PROJECT SUMMARY/ ABSTRACT Establishing precise synaptic connections is critical for normal brain function. Synaptic dysfunction can lead to neuronal hyperexcitability, contributing to disorders including epilepsy. Microglia are the dominant immune cells in the brain and play multiple roles in synaptic development, modulating neuronal excitability, and engulfing excess excitatory synapses. However, the mechanisms by which microglia impact synapses have largely been investigated with fixed tissue histology or in limited regions of the adult brain using rodent models. In fact, microglial engulfment of whole synapses has not been directly observed in the developing brain. In this proposal, I will use a zebrafish model system to study microglial-synapse interactions in the intact developing brain. My recently published work identified a population of synapse-associated microglia (SAMs) enriched in the zebrafish hindbrain and defined its transcriptional profile by single-cell and regional bulk sequencing. In this proposal, I will examine this microglial subset using a combination of live imaging and candidate gene deletion in both physiology and in the context of hyperexcitability. Aim 1 will determine if microglia engulf synapses during development and the impact of immune activation or after deletion of a core lysosomal protease known as cathepsin b (ctsba) - a top candidate from my transcriptomic work. Aim 2 will further assess these phenotypes in the context of chemically induced hyperexcitability and use startle behavior recordings to assess the impact on neural circuit function. Finally, in Aim 3 (R00 phase), I will define the molecular mechanisms regulating lysosome activity during microglia phagocytosis and transcriptionally profile microglia following neuronal hyperexcitability. Together these studies will open a distinct direction using a new model to identify molecular pathways that regulate microglia-synaptic interactions with the potential to investigate non-neuronal therapeutic interventions that impact development and disease states such as epilepsy.
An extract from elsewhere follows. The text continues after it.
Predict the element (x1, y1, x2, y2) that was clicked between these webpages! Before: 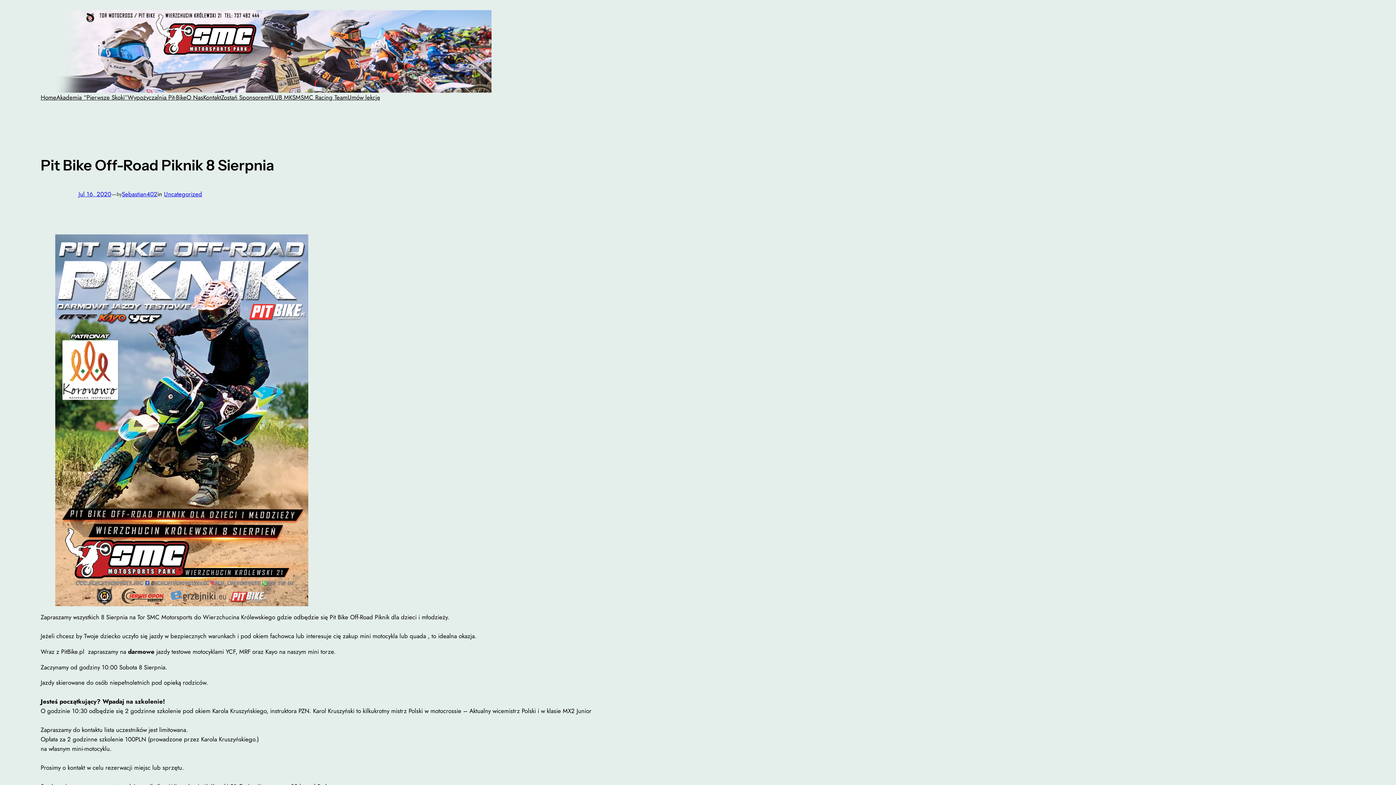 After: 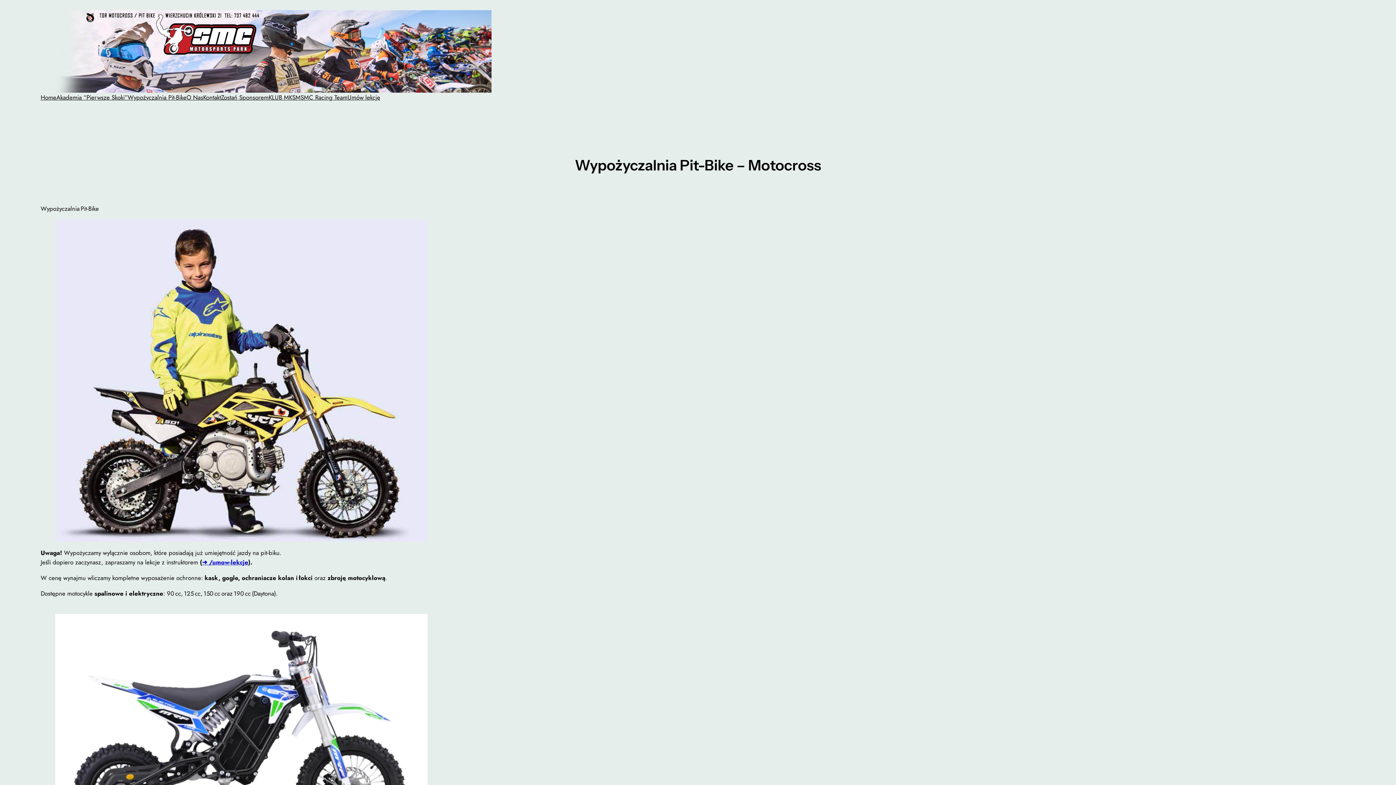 Action: label: Wypożyczalnia Pit-Bike bbox: (127, 92, 186, 102)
项目总结/摘要 建立精确的突触连接对正常的大脑功能至关重要。突触功能障碍会导致 神经元过度兴奋，导致包括癫痫在内的疾病。小胶质细胞是主要的免疫细胞 在大脑中，并在突触发育、调节神经元兴奋性和吞噬中发挥多种作用 过度兴奋性突触然而，小胶质细胞影响突触的机制主要是 用固定的组织组织学或在成年人大脑的有限区域中使用啮齿动物模型进行研究。事实上， 在发育中的脑中没有直接观察到小胶质细胞吞噬整个突触。在这一提议中， 我将使用斑马鱼模型系统来研究完整发育中大脑中小胶质细胞-突触的相互作用。我 最近发表的一项研究发现，在斑马鱼中富集了一群突触相关小胶质细胞（SAM 并通过单细胞和区域批量测序确定其转录谱。在这份提案中，我将 使用活体成像和候选基因缺失的组合检查这一小胶质细胞亚群， 生理学和过度兴奋的背景下。AIM 1将确定小胶质细胞是否会在 发展和免疫激活的影响，或删除后的核心溶酶体蛋白酶称为 组织蛋白酶B（ctsba）-我的转录组学工作中的一个最佳候选者。目标2将进一步评估这些表型 在化学诱导的过度兴奋的背景下，并使用惊吓行为记录来评估影响 神经回路功能最后，在目标3（R 00阶段），我将定义调节的分子机制， 小胶质细胞吞噬过程中溶酶体活性和神经元刺激后小胶质细胞的转录谱 兴奋过度这些研究将共同开辟一个独特的方向，使用新的模型来识别分子 调节小胶质细胞-突触相互作用的途径，具有研究非神经元治疗的潜力 影响发育和疾病状态（如癫痫）的干预措施。